I know that despite our foreign, as well as our domestic, policies where we have been royally blundering, this country seems to invite us, entice us, lure and even dare us to break away from archaic and dated traditions. More than any other place on earth (including Europe), it constantly promotes us to create new paradigms for ourselves and for society in general. This characteristic is woven into our very unique fabric and ethos. The more I think of this the more I feel that this must be one of the very central reasons that grant us that incredible perception of Freedom which we all seem to value so much.

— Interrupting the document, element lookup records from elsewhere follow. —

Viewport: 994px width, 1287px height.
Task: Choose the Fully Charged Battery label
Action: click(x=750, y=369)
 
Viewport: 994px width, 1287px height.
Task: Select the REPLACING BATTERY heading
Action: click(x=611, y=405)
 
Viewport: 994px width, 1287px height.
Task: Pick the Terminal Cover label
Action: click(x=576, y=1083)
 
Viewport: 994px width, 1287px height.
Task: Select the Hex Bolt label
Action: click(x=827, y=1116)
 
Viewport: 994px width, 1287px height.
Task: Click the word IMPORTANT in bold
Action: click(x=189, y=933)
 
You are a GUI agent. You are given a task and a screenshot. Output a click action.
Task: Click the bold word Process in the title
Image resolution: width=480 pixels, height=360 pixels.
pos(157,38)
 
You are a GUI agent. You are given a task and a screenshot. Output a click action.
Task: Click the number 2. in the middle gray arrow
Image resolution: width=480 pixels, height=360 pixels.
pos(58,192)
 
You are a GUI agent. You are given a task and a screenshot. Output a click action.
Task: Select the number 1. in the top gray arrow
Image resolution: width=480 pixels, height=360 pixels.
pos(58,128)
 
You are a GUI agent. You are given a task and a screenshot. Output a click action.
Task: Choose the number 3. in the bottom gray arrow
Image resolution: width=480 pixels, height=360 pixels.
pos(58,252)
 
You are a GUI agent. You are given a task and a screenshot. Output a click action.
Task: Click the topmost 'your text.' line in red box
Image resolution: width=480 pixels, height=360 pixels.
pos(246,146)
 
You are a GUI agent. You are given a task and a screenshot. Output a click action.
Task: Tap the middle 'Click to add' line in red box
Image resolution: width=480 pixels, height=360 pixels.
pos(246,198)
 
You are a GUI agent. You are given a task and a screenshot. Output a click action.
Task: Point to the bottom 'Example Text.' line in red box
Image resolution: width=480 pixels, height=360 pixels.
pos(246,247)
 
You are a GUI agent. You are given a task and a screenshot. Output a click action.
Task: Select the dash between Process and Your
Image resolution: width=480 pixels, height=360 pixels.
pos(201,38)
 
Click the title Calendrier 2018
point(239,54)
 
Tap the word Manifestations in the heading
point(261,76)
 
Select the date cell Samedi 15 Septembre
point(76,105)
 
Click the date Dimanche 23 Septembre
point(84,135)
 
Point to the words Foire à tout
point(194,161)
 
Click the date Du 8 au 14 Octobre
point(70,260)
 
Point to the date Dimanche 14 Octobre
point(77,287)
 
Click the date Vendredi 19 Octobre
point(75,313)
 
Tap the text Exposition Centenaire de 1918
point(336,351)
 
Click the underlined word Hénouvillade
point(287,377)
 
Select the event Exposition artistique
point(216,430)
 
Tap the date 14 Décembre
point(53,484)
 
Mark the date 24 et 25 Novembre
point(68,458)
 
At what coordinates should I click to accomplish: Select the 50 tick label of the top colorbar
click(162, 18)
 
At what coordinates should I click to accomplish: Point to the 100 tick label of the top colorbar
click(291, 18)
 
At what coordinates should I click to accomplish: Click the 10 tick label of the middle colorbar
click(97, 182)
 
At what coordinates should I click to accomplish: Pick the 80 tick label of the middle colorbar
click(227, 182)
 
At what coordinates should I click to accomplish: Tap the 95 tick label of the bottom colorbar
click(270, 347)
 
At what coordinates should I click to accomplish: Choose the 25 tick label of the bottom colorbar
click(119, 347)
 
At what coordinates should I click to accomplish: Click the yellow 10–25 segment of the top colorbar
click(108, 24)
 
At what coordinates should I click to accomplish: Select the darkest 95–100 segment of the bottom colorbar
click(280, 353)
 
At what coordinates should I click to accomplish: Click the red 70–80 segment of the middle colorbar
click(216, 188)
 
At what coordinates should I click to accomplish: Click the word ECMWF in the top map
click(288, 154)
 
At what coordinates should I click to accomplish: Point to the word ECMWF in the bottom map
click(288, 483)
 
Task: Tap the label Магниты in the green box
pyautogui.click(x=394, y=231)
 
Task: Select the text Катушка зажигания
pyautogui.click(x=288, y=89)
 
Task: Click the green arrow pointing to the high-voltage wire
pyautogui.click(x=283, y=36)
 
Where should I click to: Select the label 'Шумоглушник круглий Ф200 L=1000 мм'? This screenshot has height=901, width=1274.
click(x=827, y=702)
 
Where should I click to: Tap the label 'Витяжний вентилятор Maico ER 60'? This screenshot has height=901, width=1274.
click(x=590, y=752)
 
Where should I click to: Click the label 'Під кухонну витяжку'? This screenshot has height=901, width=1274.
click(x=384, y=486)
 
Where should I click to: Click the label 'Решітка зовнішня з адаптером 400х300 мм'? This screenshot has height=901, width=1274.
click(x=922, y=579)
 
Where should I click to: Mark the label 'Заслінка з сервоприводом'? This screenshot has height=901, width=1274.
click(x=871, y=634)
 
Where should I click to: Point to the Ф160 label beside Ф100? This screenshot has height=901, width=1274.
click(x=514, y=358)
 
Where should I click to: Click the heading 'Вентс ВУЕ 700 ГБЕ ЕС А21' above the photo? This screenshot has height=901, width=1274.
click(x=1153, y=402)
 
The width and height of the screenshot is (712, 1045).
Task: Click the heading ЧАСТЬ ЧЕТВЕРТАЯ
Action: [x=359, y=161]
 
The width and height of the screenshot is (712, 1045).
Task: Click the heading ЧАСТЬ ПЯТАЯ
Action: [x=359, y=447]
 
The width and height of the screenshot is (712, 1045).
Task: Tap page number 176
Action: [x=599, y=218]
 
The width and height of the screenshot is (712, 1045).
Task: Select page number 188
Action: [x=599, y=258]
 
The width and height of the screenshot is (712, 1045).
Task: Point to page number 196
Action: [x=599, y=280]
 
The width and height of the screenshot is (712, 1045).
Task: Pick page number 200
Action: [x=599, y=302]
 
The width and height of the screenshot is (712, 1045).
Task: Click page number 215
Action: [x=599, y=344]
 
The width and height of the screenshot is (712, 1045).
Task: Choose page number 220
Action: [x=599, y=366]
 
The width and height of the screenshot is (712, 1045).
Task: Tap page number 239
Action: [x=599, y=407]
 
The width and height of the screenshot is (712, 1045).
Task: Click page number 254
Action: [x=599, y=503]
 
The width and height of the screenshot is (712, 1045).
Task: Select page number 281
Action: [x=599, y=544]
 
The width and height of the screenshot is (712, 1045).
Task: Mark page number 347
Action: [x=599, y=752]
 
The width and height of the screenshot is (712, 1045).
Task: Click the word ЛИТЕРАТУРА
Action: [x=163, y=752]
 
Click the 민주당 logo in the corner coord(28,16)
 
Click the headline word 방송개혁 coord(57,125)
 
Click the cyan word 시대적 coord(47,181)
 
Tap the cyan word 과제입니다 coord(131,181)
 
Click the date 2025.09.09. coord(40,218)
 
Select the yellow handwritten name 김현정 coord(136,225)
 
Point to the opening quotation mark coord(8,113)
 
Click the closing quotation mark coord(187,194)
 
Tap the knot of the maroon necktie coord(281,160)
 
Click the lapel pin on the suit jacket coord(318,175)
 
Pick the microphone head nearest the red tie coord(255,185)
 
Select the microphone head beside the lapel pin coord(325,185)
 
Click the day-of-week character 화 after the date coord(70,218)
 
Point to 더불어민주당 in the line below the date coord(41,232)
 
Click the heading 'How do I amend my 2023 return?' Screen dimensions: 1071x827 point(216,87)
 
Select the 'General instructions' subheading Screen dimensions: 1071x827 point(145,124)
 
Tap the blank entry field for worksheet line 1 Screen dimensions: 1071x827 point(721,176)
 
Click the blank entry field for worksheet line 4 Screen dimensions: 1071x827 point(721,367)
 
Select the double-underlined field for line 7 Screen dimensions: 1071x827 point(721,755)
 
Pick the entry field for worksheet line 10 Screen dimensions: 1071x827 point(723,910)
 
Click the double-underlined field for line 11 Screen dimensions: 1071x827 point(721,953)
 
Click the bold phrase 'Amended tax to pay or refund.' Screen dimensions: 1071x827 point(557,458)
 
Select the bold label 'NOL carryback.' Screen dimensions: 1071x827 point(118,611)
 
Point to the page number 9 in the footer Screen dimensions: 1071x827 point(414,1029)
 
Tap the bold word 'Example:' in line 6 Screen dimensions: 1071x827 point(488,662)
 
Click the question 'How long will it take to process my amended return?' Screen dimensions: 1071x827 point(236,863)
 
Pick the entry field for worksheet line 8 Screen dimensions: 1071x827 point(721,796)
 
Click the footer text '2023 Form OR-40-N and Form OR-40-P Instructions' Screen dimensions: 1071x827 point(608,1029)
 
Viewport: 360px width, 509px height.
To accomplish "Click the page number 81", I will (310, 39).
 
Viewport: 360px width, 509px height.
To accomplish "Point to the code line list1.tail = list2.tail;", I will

Much as I love Lebanon, and as adaptable to living anywhere as I am, I would really find it very, very difficult to ever give up that amazing feeling of Freedom (or, at least, until The Powers That Be take that away from us, too!). Perhaps it is simply a mirage, pure hubris or brainwashing, a potion in our water, or in the atmosphere, and, if that is, indeed, the only way to explain it, then I am Guilty as charged, your honor! Guilty as charged!